LARGO, Md. — We spend a lot of time talking about the violence impacting our young people. However, WUSA9 is highlighting a program that's working to keep kids on the right track. Four years ago, the trauma team at Howard University Hospital adopted a D.C. high school. Trauma doctors are not only healing wounds but healing spirits. Their mentees are now graduating seniors.
They are both on the front lines of violence: The surgeon and the student.
“It does have a big impact on the trauma surgeon psychologically,” said Dr. Mallory Williams Medical Director of Howard University Hospital’s Trauma 1 Center.
“It’s sorrow and grief now but later you have to reflect on it and say you just made it out,” added 18-year-old Tyrell Zanders.
Howard’s trauma team reports a rise in gunshot victims rushed to their operating room.

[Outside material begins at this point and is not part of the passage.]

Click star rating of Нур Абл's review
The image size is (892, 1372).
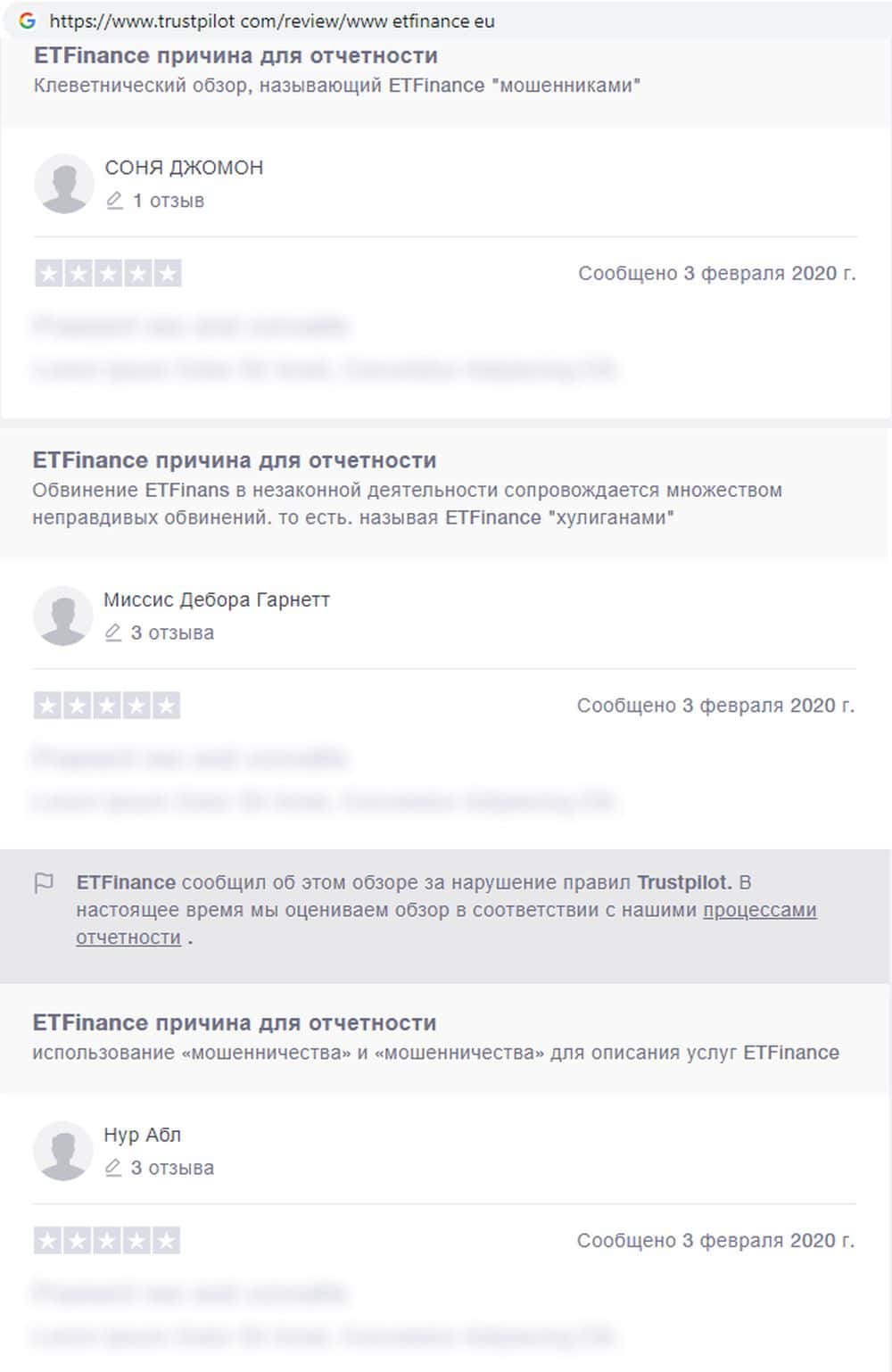click(107, 1240)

“I’m doing it night after night after night,” said Dr. Williams. “The smaller the child is the less likely they are going to be able to withstand that amount of force going through their body.”
“We’ve got to do more than just be that trauma center we got to say how can we prevent people from losing their lives,” added hospital CEO Anita Jenkins.

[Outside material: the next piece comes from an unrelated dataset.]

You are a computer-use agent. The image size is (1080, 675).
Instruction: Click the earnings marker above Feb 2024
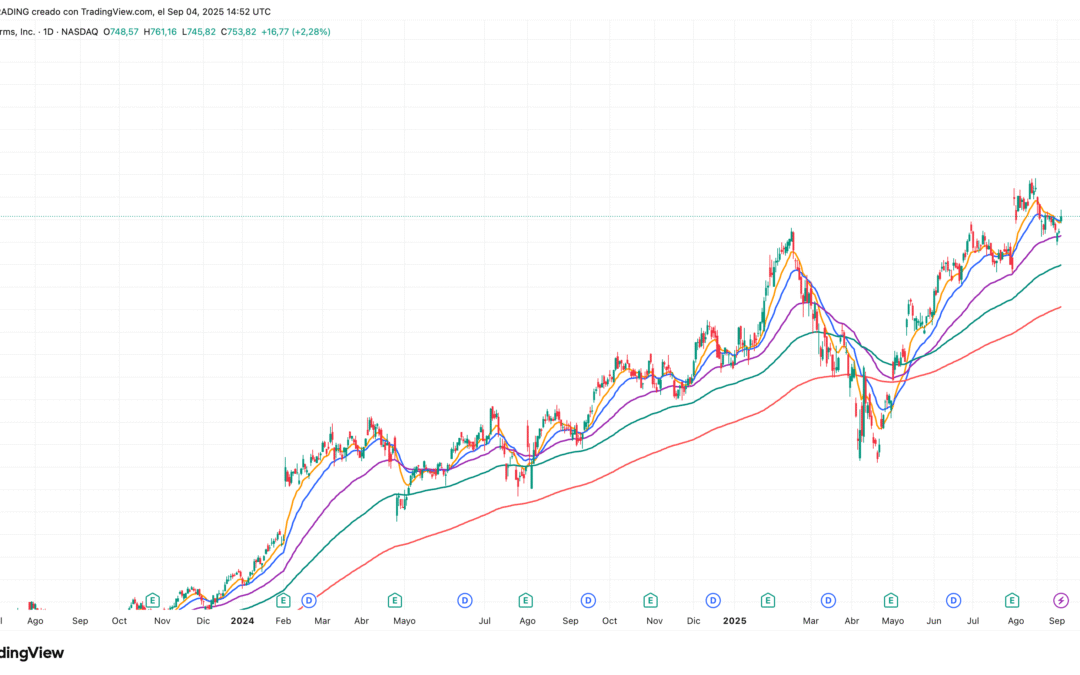pos(283,601)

That’s where the AMC Magic Johnson Theater in Largo comes in with a special showing of Black Panther: Wakanda Forever. It’s a celebration of a
4-year-long mentorship program between Howard’s trauma team and 75 high school students from Anacostia’s Thurgood Marshall Academy Public Charter School in Southeast, DC. They are now graduating seniors and for their entire high school careers have been paired up with doctors, social workers, psychologists, and mentors.
Tyrell Zanders said he found comfort in his support system, especially during the pandemic.

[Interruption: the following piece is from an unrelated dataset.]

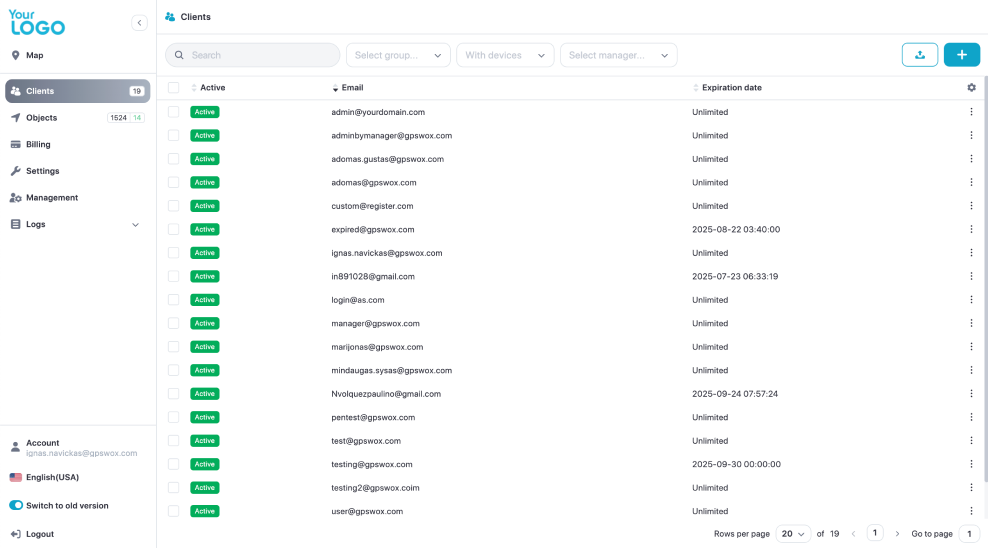This screenshot has height=548, width=988.
Task: Sort by Email column header
Action: [x=351, y=88]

“I felt safe,” explained Zanders. “I had pathways to go to, like I can’t say I don’t have anyone to rely on I had help I had support everywhere I went. I needed help getting motivated. I asked for it and they gave me everything I needed and now I’m here!”
So as the students walked into Wakanda, they lifted the legacy of the late HU alum Chadwick Boseman and the promise of their own futures, shaped by mentors who invested and cared.
“In these characters that are being portrayed we see dignified people who look like us in a community that we want to be a part of,” said Dr. Williams, “so we feel like having this experience with the students from Thurgood Marshall allows them to have those reflections.”
“They can say, ‘he’s on-screen, he’s on film, and he’s just like me and he looks like me,” added Jenkins, “and when you watch the film, and you see the hard work it takes for excellence I think there’s a direct tie.”
“I know there’s a lot of advocacy (around preventing youth violence) but we need to put more action behind it and help,” said Zanders. “We need to have even more organizations that kids can go to, so they won’t be on the street trying to find their own way.”